Realização de Rodrigo Aragão, este horror brasileiro pratica cinema de alto nível para entregar um filme trash costurando lendas do folclore.
*Filme disponível na Mostra MacaBRo de Horror Brasileiro Contemporâneo, evento com exibições online gratuitas através da plataforma de streaming Darkflix entre 28 de outubro a 23 de novembro de 2020.
Diz a lenda que os manuscritos perdidos de São Cipriano conferem grandes poderes a quem os possuir e proclamar suas páginas. E a um grande preço. Este é o misterioso mote central de “A Mata Negra“, terror brasileiro ambientado entre raízes, lama, criaturas demoníacas e almas perdidas de uma pequena comunidade no interior de uma floresta. Misturando um gênero reconhecido por produções norte-americanas com inspirações do folclore brasileiro, o diretor capixaba Rodrigo Aragão desenha uma trama impecável em meio à rusticidade de um filme trash.
A protagonista é Clara (Carol Aragão), uma inocente jovem cuidada pelo sábio “painho” (Marcus Konká) e que precisa encarar precocemente as responsabilidades e os perigos de seu pequeno mundo. A alegria de se apaixonar pela primeira vez é estragada por malfeitores e pela importunação de crianças e do grupo religioso liderado por Francisco das Graças (Jackson Antunes). No entanto, seu destino é verdadeiramente ameaçado quando a garota de bom coração cruza com um moribundo que lhe entrega ouro e um poderoso livro em troca de ajuda para salvar-lhe a alma.
Considerando a dificuldade de gravar numa floresta, o diretor é inventivo nas posições e nos movimentos de câmera, o que leva à inevitável comparação com “Uma Noite Alucinante – A Morte do Demônio” de Sam Raimi, inovadora obra de baixo custo de 1981. Sua trama tem cheiro e gosto tupiniquim, mas no coração de ambas as produções também há a evocação de entidades malignas após a leitura de um livro amaldiçoado. De acordo com o mito, o livro de São Cipriano carrega rituais ocultistas agora em mãos da oprimida Clara, que tentará de tudo para reverter a miséria de sua vida e ajudar quem for preciso no caminho.
Por trás da estética de “filme B” e entre ótimas e péssimas atuações do elenco misto, estão dois raros trunfos na filmografia brasileira de terror: talentosos efeitos especiais e um roteiro excelente.
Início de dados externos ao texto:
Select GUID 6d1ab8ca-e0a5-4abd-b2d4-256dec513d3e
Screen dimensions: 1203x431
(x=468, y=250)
Se por um lado fãs hardcore do horror podem celebrar as criaturas e o gore de Rodrigo Aragão inspirados pelo folclore nacional, o fenomenal texto possui uma estrutura incomum para um gênero tão subestimado. Além das páginas manchadas de sangue, a história oferece um cuidadoso conjunto de armações que se pagam nas diversas pequenas viradas da trama. É quando elementos aparentemente insignificantes são introduzidos sem alarde, mas depois ganham maior valor em sequências posteriores. Além disso, o que no início parecia um simples conto ganha a grandeza de um universo próprio ao final.
Fora Jackson Antunes, que proporciona uma das cenas mais desatinadas do filme, a jornada de Clara se cruza com a inspirada participação de Francisco Gaspar como o desgraçado José. O pobre homem que precisa cuidar da mãe inválida, da cruel esposa grávida Maria (Clarissa Pinheiro) e de suas queridas galinhas também oferece a comicidade necessária para equilibrar o clima sombrio. O cineasta então aproveita a desculpa para executar sua versão da bizarra lenda do Diabinho da Garrafa.
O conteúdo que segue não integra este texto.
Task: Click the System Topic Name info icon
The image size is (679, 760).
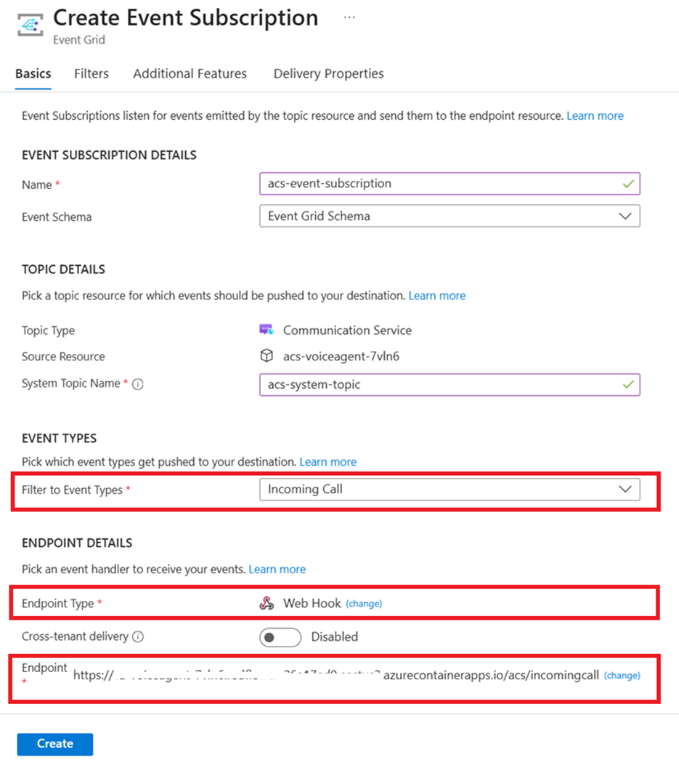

Não importa a intenção da protagonista, seus rituais acabam a levando por muitos caminhos inesperados. Apesar da ótima estrutura, dos planos, transições e efeitos de gente grande, a montagem desconfia da atenção do público e insere flashbacks desnecessários para explicar melhor algumas das viradas da história. À medida que a produção se aproxima do fim, a estética trash se amplifica com seu horror saciante.
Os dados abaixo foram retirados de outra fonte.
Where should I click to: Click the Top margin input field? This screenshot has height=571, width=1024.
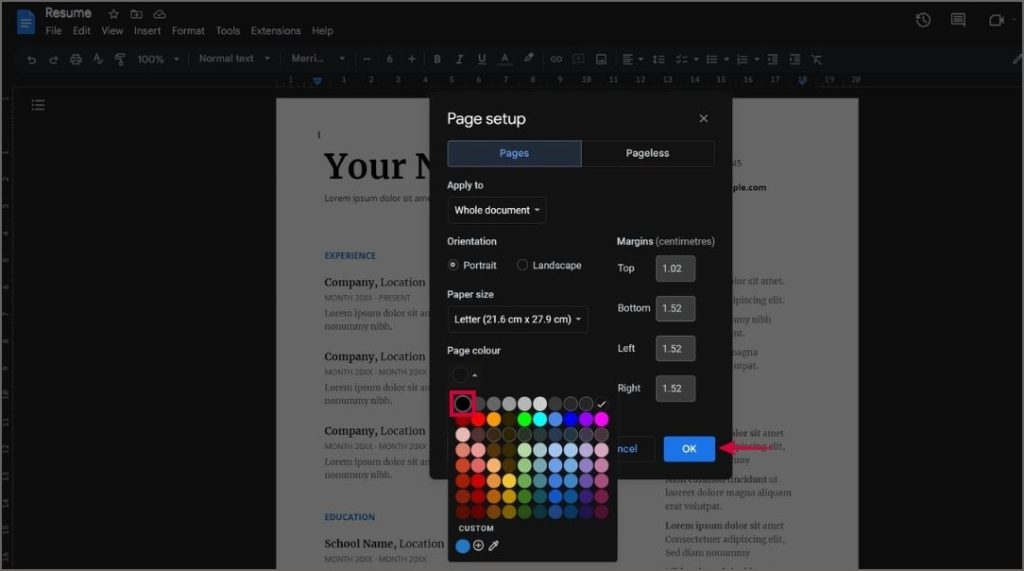[x=675, y=269]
Dentro de um só filme, “A Mata Negra” segue as etapas de se levar a sério, convencer o público disso e então o preparar para curtir tanto o horror que assusta, quanto o horror que faz rir. Além disso, ele ainda aproveita a oportunidade para expandir o rico e sombrio universo folclórico brasileiro. Tudo isso sem abrir mão de boas técnicas cinematográficas. Assim, este ousado projeto de Rodrigo Aragão é uma das melhores obras nacionais de terror, digna de constar entre as grandes do cinema mundial.